When my boss and I left Munich, I arrived at the airport feeling pressed for time - and then waited. I picked up chocolate, some gummi bears, and a book for Axel. All of the high-end duty free shops had big sale signs in their windows but at the end of the day, a Burberry scarf is a Burberry scarf.

My fondest hope for the trip back through was that I might score some more gummi bears. On my way off the plane, I realized that one of my colleagues and her husband had flown from San Francisco with me. They would have two hours to kill before their flight to Torino, me before my flight to Kyiv. They were routed through a gate for EU citizens though, and I went off to try and find some hryvnia.

Eventually I did. The kindly woman at the Western Union exchange laughed at my request for 200 of them. She said she had 99 of them, or about 15 dollars worth. "Enough for Taxi maybe." "Better than nothing." I tried other wings of my terminal, but all other exchanges were dark. I grabbed a big bottle of water, and then sat at the Aerobrau. My weisbier was 10 Euro cents cheaper than the water. I had to show my passport to buy the water, and to write down the name of my home city.

Wednesday, March 4, 2009

Before: Tools Of the Trade

One of the early considerations for whether or not a month in Lviv was feasible for us, was how I would fare not even knowing the alphabet. The trip will be our first personal travel outside of North America since we went to Ecuador - Amy was six and a half months pregnant at the time.

In the last year, work has brought me to Japan, to San Diego, and most recently to Munich. At least in Japan, I seemed to hit some kind of traveling stride. I studied my guide book, downloaded language podcasts, and was surprised to find my American colleagues looking in my direction when they didn't understand something they were hearing. This was an unusual experience for me at least in part because I am used to traveling with Amy.

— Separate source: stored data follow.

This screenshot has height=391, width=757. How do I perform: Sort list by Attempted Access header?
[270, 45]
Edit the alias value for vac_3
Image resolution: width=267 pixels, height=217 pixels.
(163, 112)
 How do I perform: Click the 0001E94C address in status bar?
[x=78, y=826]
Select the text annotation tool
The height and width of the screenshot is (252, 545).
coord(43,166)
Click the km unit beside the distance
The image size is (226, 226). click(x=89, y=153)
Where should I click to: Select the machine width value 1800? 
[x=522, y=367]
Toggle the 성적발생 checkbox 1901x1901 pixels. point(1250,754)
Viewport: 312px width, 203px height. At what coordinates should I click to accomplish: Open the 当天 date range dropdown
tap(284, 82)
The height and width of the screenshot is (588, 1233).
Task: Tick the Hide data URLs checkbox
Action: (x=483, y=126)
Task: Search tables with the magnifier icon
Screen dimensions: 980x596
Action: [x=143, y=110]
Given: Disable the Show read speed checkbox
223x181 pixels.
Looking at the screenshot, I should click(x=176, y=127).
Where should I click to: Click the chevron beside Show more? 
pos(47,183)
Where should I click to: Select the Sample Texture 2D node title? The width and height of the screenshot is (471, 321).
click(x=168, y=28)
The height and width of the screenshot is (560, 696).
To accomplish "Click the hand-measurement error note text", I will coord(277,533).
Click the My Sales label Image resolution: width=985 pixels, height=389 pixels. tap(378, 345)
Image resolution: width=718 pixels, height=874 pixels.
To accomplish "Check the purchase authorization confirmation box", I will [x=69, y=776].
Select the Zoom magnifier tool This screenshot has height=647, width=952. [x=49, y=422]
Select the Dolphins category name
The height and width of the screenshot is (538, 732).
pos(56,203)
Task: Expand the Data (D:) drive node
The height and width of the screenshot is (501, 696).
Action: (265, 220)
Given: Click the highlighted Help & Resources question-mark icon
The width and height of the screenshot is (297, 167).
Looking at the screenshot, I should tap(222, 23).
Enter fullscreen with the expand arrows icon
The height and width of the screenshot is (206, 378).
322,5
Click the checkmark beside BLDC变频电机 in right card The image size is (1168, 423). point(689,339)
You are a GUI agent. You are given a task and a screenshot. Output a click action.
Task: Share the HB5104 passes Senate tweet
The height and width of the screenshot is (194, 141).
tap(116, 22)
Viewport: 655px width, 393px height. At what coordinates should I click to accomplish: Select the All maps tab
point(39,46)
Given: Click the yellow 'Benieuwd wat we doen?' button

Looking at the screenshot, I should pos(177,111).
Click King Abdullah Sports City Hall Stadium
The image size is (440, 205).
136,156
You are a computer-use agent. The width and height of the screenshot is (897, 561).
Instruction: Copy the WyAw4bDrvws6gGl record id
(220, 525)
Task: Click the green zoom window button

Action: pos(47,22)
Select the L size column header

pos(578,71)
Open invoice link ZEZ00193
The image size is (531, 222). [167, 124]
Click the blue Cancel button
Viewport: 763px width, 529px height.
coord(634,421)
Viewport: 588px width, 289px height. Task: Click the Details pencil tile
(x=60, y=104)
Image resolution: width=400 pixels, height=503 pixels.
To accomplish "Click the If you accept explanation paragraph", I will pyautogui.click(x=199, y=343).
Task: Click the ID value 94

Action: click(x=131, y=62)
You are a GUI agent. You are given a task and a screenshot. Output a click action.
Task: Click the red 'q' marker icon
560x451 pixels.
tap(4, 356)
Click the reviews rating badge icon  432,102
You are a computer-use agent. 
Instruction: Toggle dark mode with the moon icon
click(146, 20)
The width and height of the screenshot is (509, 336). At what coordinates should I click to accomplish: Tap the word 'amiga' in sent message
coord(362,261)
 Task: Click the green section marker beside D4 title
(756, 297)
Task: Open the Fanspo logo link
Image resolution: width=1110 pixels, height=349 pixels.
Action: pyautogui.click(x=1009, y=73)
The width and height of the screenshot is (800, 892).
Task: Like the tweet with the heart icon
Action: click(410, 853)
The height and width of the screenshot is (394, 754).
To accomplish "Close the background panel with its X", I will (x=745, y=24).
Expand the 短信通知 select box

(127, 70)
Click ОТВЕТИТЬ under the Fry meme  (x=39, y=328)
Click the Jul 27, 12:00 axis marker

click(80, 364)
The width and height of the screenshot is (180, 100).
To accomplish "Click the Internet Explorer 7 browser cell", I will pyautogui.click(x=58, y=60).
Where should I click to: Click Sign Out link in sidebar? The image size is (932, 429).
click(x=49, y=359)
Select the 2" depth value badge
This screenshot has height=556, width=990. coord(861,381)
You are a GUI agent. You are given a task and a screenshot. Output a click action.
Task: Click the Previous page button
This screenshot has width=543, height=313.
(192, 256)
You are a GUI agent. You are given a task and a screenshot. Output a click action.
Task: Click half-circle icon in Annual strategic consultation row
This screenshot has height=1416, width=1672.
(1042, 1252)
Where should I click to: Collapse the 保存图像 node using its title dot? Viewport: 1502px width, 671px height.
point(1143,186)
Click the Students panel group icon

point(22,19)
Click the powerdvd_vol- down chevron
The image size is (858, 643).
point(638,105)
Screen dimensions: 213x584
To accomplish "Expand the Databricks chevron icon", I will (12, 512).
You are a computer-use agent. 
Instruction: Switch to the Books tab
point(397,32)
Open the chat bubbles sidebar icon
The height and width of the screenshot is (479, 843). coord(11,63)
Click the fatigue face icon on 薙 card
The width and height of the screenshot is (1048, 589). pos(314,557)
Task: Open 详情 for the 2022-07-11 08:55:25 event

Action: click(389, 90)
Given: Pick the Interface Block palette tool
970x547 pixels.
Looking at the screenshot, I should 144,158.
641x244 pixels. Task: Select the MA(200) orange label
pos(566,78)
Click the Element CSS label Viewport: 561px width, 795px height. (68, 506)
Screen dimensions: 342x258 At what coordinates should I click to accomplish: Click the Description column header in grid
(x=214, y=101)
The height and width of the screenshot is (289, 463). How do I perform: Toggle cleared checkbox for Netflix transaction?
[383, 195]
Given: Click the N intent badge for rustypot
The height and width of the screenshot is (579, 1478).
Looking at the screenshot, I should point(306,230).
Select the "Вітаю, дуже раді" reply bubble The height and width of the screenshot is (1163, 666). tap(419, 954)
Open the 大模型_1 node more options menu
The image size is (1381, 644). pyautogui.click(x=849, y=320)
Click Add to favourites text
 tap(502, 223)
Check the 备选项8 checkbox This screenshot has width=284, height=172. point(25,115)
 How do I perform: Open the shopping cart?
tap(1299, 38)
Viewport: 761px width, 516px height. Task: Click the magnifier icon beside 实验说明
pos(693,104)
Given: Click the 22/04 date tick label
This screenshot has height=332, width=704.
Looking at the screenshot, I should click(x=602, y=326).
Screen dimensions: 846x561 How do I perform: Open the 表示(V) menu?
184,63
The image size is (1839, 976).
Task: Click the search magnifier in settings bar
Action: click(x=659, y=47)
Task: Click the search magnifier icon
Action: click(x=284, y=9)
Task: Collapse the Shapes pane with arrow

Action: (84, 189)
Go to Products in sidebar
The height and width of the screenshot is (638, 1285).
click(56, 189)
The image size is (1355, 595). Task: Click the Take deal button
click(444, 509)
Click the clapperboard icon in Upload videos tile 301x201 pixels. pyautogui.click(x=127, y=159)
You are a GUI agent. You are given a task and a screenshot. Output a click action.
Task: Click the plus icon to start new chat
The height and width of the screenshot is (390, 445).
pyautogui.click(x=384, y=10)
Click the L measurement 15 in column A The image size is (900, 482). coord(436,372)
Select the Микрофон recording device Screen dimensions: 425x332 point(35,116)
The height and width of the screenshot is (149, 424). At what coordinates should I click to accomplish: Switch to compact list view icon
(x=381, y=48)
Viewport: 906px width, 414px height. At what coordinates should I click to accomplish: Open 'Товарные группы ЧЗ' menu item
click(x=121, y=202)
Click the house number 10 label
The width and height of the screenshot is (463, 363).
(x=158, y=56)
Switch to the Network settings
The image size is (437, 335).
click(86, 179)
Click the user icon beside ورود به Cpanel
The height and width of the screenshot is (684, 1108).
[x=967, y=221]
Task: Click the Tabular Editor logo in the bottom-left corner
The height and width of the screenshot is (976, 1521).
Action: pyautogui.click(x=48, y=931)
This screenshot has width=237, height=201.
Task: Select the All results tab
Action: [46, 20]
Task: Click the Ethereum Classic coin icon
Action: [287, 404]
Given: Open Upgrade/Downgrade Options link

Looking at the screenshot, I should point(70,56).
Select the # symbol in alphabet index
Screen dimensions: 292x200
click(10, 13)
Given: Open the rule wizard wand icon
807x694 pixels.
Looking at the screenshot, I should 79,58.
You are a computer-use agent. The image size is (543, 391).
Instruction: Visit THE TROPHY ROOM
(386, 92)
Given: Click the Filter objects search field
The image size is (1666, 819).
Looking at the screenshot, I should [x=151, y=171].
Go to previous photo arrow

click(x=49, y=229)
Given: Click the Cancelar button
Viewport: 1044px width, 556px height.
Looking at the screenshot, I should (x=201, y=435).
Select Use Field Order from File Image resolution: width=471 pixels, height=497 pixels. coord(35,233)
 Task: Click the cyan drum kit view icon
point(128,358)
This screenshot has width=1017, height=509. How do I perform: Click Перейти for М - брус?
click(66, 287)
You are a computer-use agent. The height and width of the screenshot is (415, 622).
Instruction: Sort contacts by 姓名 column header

During our trip to St. Chinian, I could mostly follow along in restaurants and vineyards but knew that Amy could get us out of any linguistic jams we might find ourselves in. We were both out of depth once we got to western Ireland, but there would usually be someone in the room (or in one memorable case, the road crew) who spoke English. In Ecuador, we were accounted for by our guide at all times - he read menus at every restaurant we stopped at in the Galapagos long after we'd realized that you could have fish grilled, fried, or both. We had been to Vancouver to start our bike trip last year, but the only non-native situation we really had to navigate was ordering food by the gram at the market.

I'm determined to carry some of my own verbal weight this trip, and being responsible for Axel several hours a day should be a good prod. I've armed my iPod with: While WordPower has the ability to record and playback you own pronunciations, I prefer the significantly less expensive SpeakEasy which includes a primer on the Cyrillic alphabet and a more straightforward typographic approach. The Ukraine Travel Guide seems to be pulled in large part from WikiPedia.

There are a bunch of free translation applications for the iPod but all of them require that you be connected for them to do their thing. For iPhone users they may make sense, but wifi is not ubiquitous in Lviv.